:: Aim ::
Continue the forum discussion of supertasks and the divisibility of space and time from its last sentence.

:: Text excerpt ::
Although as I suspect that some quantum theory of gravity will be correct, and as such quantum theories require discrete spacetime (as far as I understand), I think that it's at least true that there is some smallest unit of space and time, even if it's not necessarily true.

Mathematics doesn't say there is no limit to the ways objects may be divided. — TonesInDeepFreeze

That really depends on what you mean by "object". If you mean "physical object" then mathematics doesn't say anything about them at all, and whether or not some physical object is infinitely divisible is a matter for empirical investigation.

As it stands one cannot have half a photon (or any point particle) and if spacetime is quantized then there is a limit to how far one can divide some section of it into two.

That's the first I've heard of any use of transfinite numbers in this thread. I don't think they are relevant - more, I very much hope they are not relevant. — Ludwig V

If we're talking about an infinite number of tasks being performed then we are talking about a transfinite number of tasks being performed.

But space or time being infinitely divisible does not entail that supertasks are possible. — Ludwig V

I'm not talking about physical possibility. But even then, if space and time are infinitely divisible then motion is a physically possible supertask.

Yes, that's what I thought. I think the concept of a valid paradox is a bit confusing. — Ludwig V

Then forget the word "paradox". If Thomson's argument is valid then it proves that supertasks are impossible.

Thompson says that there's a false premise, which is that infinitely many tasks cannot be completed in finite time. He says that there's no finite upper limit to the number of tasks that can be completed in finite time, but that not infinitely many can be completed in finite time. — TonesInDeepFreeze

So his paradox shows that the time between each task in a sequence cannot in principle be modelled by a geometric series, e.g. where the first task takes 1 minute, the second 30 seconds, the third 15 seconds, and so on, because if it were possible then it would be possible for an infinite number of tasks to be performed within 2 minutes.

:: Data provided ::
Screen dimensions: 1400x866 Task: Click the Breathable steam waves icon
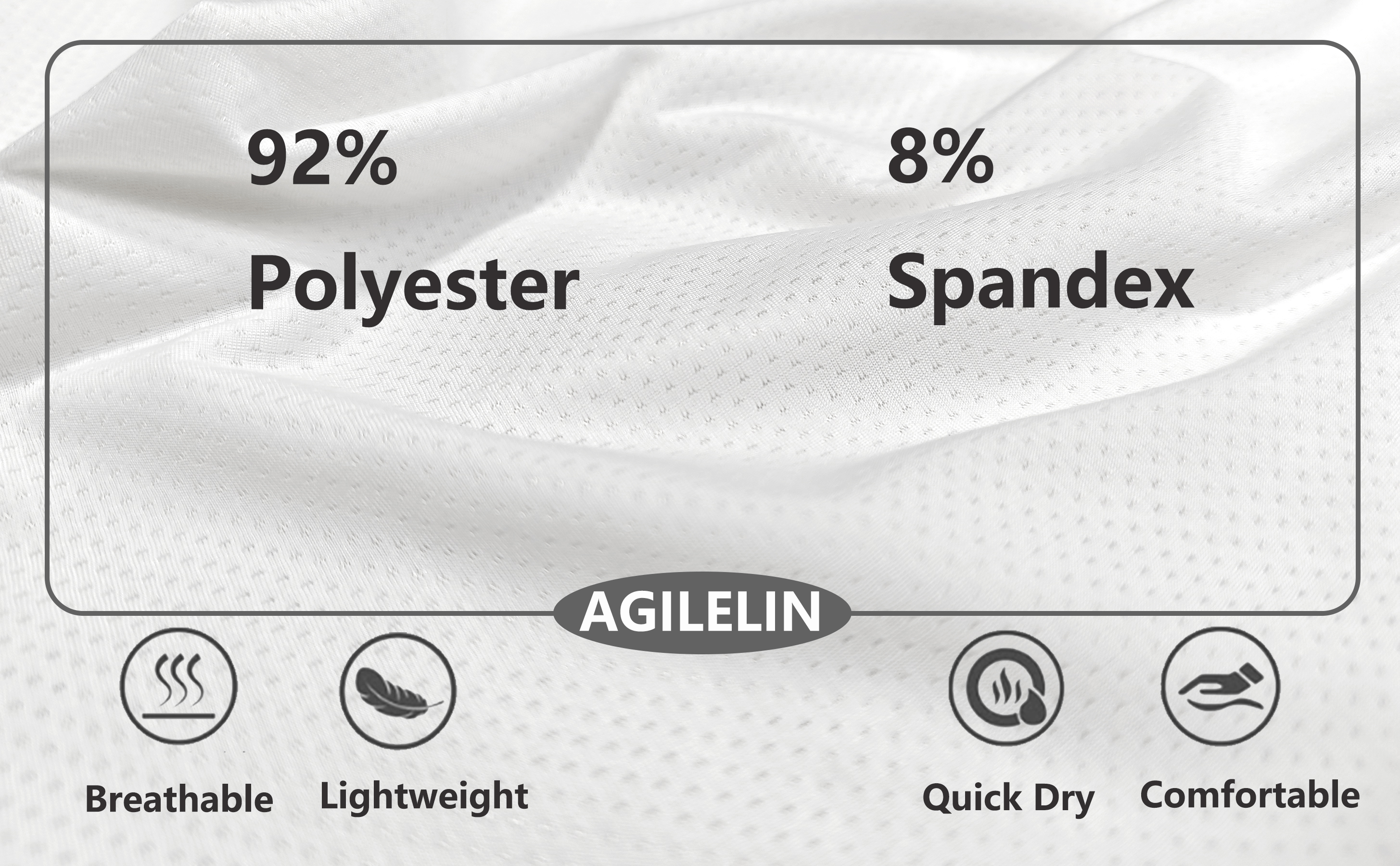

:: Response to the exercise ::
I'm puzzled. I thought you thought that Thompson's paradox was flawed and therefore invalid - as Thompson did, didn't he? — Ludwig V

No, I think (as did he) that it successfully shows that supertasks are not possible.

What does "paradox is valid" mean? Does it mean that the premises indeed entail a contradiction. — TonesInDeepFreeze

Yes. If space and/or time being infinitely divisible entails that supertasks are possible, and if supertasks being possible entails a contradiction, then it is proven that space and/or time are not infinitely divisible.

The analogy with imaginary numbers and apples is amiss in this regard: Yes, apples are counted by integers, not imaginary numbers, so indeed imaginary numbers are not the correct kind of number to count with. But distances and durations are measured by real numbers, so smaller and smaller real numbers are not a difference in the kind of number. — TonesInDeepFreeze

In this case the mistake is in the application of transfinite numbers.

It's not that complicated. Imaginary numbers have a use – even in electrical engineering – but I cannot have an imaginary number of apples in my fridge.

There's nothing wrong with maths, just sometimes an improper use of it. There is no smallest number, but if paradoxes like Zeno's and Thomson's are valid then it would suggest that there is a smallest unit of space and/or time – and that this isn't just a contingent fact about the physics of our world but something far more necessary.

My question was about mathematics not physics. — TonesInDeepFreeze

Then no, there is no smallest number.

But then I'm not sure what relevance this question has to the matter at hand?

If there is a maximum number of divisions, then what is that maximum number? — TonesInDeepFreeze

That is an empirical matter:

Einstein’s General Theory of Relativity describes the properties of gravity and assumes that space is a smooth, continuous fabric. Yet quantum theory suggests that space should be grainy at the smallest scales, like sand on a beach.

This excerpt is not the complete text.